Search the data below for "node" and report how many lines contain it, with no other text.
_ _ _ _ _ _ _
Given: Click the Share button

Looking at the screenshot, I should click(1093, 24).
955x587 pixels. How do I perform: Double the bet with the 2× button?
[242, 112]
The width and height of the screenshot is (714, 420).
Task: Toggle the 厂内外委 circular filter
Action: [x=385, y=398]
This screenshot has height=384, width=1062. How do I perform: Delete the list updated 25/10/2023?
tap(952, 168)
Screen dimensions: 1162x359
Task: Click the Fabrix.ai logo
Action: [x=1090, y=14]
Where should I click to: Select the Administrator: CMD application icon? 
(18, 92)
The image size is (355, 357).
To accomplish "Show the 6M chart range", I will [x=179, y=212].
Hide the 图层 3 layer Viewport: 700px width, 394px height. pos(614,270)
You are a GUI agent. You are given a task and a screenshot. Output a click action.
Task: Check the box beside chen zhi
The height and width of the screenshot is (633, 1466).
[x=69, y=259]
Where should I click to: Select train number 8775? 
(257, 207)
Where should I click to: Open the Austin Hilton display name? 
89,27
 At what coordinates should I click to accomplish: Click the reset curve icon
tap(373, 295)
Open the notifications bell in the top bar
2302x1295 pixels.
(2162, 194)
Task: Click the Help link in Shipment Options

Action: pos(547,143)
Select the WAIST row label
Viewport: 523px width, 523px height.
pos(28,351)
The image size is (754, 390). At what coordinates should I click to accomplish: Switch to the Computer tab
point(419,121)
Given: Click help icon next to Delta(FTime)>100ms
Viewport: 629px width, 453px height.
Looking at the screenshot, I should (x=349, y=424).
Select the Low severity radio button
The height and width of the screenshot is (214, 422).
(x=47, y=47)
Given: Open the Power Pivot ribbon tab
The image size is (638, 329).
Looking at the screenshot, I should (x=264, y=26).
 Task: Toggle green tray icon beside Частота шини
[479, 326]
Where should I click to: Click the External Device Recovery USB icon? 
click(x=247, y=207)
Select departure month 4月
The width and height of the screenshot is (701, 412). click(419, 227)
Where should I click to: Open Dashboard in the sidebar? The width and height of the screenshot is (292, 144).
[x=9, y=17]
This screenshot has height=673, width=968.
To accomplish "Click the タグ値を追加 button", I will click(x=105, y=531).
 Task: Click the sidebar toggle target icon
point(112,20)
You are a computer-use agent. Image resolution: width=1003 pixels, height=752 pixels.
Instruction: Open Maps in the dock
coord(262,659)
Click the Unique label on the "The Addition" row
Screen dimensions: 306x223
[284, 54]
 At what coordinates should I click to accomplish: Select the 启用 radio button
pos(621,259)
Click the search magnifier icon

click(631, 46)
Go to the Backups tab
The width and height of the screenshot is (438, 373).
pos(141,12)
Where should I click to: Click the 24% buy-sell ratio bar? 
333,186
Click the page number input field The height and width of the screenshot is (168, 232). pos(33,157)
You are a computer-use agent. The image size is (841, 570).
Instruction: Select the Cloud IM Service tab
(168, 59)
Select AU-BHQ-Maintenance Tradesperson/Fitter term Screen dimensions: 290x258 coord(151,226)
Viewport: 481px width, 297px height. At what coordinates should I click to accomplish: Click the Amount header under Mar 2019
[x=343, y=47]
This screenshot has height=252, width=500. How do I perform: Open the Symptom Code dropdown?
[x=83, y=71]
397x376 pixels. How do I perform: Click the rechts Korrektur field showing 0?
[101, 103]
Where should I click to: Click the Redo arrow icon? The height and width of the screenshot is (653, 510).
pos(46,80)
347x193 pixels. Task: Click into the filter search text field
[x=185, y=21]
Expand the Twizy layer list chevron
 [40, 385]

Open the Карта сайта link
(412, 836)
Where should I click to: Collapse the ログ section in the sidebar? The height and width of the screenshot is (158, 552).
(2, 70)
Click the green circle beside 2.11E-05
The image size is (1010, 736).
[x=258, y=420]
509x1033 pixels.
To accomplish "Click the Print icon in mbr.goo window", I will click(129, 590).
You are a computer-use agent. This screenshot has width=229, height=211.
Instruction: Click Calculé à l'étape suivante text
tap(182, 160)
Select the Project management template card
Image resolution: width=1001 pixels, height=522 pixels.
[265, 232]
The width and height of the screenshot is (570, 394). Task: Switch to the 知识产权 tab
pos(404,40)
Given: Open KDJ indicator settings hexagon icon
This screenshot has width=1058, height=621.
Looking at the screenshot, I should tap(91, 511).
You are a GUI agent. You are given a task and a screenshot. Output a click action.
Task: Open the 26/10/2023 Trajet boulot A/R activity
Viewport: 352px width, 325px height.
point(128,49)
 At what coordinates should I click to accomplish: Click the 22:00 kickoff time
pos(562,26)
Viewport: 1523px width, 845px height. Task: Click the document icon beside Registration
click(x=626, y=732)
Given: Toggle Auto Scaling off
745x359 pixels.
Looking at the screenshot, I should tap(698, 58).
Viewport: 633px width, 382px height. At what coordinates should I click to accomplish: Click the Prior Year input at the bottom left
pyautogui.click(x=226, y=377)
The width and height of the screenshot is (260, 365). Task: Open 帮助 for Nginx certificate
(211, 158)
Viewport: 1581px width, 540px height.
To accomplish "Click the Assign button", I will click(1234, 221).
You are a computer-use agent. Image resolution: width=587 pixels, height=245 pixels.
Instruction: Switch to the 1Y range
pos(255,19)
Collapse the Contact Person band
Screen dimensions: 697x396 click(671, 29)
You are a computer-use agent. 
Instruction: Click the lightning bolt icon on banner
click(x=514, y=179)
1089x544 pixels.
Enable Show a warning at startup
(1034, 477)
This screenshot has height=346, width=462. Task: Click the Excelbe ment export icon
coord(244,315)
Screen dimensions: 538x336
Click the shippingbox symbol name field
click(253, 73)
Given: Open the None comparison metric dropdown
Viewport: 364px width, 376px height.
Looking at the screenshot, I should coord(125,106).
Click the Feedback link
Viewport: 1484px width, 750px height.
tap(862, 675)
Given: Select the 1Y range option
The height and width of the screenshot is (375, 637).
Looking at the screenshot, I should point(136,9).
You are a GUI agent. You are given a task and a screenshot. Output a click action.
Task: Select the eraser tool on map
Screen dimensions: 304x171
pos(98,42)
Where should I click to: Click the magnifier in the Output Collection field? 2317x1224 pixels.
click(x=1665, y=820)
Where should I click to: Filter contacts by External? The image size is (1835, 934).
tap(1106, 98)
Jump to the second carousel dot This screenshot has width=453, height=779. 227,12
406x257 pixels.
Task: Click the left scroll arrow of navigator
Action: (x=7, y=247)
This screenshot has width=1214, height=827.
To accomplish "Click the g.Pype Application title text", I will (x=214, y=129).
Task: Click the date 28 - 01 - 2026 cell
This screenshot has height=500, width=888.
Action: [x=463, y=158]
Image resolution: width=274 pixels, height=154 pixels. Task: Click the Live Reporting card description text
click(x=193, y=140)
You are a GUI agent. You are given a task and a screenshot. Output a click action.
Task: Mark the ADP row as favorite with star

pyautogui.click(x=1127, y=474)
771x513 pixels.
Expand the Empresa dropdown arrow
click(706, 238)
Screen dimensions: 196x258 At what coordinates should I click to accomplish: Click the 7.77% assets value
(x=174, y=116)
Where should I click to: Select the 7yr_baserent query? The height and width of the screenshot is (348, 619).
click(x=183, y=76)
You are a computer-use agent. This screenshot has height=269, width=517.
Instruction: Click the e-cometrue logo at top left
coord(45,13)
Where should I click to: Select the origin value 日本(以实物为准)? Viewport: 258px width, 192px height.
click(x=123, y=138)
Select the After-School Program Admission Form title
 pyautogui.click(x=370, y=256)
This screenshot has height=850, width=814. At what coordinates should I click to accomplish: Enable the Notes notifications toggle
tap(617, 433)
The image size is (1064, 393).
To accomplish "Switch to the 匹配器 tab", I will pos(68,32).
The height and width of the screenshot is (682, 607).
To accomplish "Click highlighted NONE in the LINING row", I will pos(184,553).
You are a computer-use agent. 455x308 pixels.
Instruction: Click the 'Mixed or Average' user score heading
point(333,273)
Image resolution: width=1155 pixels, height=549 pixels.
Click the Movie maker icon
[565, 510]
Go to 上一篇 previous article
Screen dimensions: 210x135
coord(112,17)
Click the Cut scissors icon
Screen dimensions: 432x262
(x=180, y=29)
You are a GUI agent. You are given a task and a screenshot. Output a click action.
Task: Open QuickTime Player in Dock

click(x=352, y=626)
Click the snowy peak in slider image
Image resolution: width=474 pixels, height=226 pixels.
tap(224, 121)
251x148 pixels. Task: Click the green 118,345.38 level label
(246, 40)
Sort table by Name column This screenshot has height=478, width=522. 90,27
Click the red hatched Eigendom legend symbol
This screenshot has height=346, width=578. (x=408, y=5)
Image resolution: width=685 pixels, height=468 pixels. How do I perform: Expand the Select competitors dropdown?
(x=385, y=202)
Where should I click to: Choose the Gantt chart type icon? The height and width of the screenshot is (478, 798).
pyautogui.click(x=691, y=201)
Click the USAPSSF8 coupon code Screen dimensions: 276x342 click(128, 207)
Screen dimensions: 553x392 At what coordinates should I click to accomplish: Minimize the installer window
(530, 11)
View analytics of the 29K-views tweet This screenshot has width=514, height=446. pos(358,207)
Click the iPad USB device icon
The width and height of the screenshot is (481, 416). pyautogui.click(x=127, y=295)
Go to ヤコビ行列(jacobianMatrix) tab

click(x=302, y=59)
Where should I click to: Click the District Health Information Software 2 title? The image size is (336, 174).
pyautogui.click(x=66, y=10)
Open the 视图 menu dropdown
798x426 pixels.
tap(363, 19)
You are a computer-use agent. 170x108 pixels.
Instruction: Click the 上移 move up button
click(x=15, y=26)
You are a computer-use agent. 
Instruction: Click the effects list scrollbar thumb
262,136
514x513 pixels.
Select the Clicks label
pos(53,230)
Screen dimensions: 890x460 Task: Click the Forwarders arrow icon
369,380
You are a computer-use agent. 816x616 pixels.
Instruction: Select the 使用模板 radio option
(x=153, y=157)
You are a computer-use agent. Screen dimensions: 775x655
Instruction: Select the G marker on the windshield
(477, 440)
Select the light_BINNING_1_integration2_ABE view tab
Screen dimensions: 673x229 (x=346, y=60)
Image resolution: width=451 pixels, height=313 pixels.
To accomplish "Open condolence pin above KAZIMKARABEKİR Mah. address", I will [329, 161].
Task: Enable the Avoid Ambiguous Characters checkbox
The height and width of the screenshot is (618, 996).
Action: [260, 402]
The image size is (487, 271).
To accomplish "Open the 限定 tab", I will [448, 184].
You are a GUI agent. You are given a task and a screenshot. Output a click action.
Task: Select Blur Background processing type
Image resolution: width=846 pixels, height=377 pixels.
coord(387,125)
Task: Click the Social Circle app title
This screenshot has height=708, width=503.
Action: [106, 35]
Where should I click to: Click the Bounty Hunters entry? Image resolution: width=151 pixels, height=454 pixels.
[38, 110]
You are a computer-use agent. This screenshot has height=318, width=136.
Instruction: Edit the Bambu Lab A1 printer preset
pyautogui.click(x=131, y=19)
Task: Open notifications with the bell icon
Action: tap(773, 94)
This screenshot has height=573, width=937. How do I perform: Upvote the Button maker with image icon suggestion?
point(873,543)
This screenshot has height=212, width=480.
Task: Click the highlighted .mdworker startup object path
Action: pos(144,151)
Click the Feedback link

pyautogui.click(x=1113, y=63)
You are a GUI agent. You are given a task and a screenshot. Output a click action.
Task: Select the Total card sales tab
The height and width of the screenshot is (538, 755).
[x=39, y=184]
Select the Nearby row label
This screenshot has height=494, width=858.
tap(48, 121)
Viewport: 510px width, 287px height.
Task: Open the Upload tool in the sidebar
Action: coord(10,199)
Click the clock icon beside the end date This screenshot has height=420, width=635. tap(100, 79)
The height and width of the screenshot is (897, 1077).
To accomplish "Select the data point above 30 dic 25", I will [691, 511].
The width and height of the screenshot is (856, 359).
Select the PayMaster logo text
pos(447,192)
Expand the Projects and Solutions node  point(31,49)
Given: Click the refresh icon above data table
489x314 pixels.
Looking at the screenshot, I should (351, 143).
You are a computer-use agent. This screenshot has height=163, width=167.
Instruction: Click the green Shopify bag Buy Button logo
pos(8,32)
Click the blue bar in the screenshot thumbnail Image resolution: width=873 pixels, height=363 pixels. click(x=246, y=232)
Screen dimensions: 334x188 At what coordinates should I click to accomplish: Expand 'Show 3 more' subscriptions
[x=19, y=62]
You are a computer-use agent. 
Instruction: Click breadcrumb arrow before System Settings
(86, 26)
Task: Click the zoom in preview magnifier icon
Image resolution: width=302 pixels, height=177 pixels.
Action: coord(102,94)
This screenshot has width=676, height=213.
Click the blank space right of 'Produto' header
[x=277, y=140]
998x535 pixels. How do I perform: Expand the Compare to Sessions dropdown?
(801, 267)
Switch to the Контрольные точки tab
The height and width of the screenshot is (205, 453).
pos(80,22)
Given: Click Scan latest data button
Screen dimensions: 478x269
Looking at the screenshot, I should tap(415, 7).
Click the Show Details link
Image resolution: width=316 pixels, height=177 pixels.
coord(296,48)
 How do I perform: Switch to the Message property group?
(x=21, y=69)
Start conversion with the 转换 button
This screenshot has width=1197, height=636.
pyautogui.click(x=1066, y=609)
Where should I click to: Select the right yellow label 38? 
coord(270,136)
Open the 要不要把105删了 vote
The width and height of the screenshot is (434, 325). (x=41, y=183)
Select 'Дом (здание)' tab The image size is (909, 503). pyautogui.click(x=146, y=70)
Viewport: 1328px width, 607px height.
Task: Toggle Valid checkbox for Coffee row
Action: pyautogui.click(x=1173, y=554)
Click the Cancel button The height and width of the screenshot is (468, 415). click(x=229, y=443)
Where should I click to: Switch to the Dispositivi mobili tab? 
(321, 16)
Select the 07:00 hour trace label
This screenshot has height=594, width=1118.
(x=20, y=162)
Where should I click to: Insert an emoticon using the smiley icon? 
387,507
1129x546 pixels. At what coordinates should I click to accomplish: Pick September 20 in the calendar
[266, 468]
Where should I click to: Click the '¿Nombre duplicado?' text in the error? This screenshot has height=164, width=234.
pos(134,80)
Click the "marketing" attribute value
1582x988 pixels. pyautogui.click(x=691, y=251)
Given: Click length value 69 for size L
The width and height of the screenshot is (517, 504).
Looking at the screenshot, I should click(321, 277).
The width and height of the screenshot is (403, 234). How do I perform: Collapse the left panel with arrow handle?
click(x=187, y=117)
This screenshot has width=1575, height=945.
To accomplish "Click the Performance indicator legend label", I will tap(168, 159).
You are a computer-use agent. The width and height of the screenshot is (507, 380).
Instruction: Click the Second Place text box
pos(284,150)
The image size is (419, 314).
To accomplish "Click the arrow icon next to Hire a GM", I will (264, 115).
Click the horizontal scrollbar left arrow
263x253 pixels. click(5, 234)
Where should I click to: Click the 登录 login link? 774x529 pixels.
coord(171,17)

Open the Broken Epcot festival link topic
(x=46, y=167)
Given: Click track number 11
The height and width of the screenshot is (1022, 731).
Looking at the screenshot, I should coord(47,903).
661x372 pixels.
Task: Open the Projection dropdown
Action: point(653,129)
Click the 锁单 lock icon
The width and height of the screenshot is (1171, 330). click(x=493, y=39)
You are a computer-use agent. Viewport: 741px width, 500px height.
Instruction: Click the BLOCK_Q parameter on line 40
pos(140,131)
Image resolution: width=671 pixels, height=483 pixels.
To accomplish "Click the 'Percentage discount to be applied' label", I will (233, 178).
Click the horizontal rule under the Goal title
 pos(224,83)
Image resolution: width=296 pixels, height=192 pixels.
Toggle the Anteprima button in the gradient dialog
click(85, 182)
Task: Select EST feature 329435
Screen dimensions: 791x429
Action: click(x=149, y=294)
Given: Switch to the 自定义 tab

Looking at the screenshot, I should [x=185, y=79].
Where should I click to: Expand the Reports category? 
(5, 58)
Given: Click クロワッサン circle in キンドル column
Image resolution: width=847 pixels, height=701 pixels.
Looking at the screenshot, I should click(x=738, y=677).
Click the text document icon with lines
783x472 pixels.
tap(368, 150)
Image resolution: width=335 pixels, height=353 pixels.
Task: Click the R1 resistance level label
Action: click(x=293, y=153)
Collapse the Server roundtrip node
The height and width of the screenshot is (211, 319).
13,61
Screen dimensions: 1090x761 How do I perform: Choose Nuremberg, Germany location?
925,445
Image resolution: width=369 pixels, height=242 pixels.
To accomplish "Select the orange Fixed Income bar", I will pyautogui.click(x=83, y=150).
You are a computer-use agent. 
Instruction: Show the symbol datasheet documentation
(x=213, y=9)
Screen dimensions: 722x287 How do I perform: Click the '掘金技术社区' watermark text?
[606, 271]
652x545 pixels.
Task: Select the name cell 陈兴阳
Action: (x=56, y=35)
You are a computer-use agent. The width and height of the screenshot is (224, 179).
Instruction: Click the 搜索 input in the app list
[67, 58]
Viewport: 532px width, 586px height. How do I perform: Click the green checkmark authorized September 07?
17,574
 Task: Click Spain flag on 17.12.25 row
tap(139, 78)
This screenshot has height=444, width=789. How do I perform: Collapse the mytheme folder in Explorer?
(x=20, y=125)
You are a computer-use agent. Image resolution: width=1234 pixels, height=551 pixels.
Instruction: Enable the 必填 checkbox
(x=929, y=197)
_ _ _ _ _ _ _
[EXERCISE RESULT]
2